Tale sostegno può essere fornito durante l’emergenza attraverso un sistema di comunicazione che possa raggiungere tutte le vittime (dirette ed indirette) dell’area coinvolta per sostenerle psicologicamente, informarle sui comportamenti auto protettivi, orientarle verso le vie d’uscita e i centri di accoglienza.
Tale sostegno è opportuno fornirlo fin da subito dopo l’attacco per ridare ai sopravvissuti la possibilità del recupero delle potenzialità interne per reagire in maniera adeguata all’evento distruttivo. Dopo l’evento, si lavorerà sia sulla possibilità delle vittime che sulla capacità della comunità di assimilare e metabolizzare i danni generati dall’evento, collocando in un setting culturale, sociale e antropomorfo, in base alla quale si genera la risposta più adeguata (Lavanco e Novara, 2003).
Una comunità colpita da atti terroristici ha bisogno di:
ricostruire la propria coesione;
attivare il sostegno reciproco tra i componenti più colpiti;
ricostruire la fiducia nei punti di riferimento sociali per uscire dall'isolamento.
Il delicato ruolo dello psicologo consiste nell'aiutare la comunità a dare un significato
emotivo all'evento, senza rimuoverlo, permettendo così la sua ricostruzione.

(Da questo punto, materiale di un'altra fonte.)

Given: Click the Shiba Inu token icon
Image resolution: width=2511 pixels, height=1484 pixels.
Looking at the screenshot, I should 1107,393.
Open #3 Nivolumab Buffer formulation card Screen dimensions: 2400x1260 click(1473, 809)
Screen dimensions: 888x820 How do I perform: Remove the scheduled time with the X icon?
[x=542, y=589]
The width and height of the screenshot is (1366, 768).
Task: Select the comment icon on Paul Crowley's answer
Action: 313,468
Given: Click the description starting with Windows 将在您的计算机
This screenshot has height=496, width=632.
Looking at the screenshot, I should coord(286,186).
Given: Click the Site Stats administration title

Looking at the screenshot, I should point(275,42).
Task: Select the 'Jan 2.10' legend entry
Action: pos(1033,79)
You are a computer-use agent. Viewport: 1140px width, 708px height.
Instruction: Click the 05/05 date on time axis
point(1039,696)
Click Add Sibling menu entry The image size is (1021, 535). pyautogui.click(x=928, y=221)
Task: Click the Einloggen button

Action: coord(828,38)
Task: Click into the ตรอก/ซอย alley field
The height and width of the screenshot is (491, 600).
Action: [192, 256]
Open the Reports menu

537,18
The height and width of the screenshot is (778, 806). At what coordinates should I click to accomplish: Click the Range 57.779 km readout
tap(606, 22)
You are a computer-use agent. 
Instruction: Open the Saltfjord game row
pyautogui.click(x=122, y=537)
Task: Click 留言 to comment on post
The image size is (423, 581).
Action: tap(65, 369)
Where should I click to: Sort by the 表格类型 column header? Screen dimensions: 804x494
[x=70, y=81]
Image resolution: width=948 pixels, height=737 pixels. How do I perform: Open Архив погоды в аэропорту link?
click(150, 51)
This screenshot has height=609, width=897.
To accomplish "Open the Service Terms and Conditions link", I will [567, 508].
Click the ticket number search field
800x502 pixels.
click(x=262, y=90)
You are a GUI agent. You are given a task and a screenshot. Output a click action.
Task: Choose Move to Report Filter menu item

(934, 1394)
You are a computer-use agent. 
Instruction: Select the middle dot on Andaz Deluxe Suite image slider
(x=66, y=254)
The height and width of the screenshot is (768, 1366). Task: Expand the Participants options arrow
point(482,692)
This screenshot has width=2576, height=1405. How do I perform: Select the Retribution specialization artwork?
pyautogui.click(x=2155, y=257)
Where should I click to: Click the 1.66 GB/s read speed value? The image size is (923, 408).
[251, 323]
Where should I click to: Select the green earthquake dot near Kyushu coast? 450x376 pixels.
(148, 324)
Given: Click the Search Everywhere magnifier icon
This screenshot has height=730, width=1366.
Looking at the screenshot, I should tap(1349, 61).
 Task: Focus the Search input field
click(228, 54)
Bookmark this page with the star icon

Parte di questo paragrafo è stato tratto da Di Iorio, Biondo (2009), "Sopravvivere alle Emergenze-Gestire i sentimenti negativi legati alle catastrofi ambientali e civili", Magi Editore, Roma.
BIBLIOGRAFIA
DES PRES T., The survivor: An anatomy of life in death camps, New York, Oxford University Press, 1976.
LAVANCO G., NOVARA C., in Psicologia dei disastri, comunità e globalizzazione della paura, Lavanco G., Milano, Franco Angeli Editore, 2003.
MUCCI C., Il dolore estremo, il trauma da Freud alla Shoah, Roma, Borla, 2008.
USUELLI A., Riflessioni sul terrorismo, Rivista di psicoanalisi, Roma, Borla, 2008.
VARVIN S., (2003), Il trauma e le sue conseguenze, in Violenza o dialogo?, insight psicoanalitico su terrore e terrorismo a cura di Varvin S., Volkan V. D., General editor: Emma Piccoli, Rivista di psicoanalisi – monografie, Roma, Borla, 2006.
VOLKAN V. D., (2003), Società traumatizzate, in Violenza o dialogo?, insight psicoanalitico su terrore e terrorismo a cura di Varvin S., Volkan V. D., General editor: Emma Piccoli, Rivista di psicoanalisi – monografie, Roma, Borla, 2006.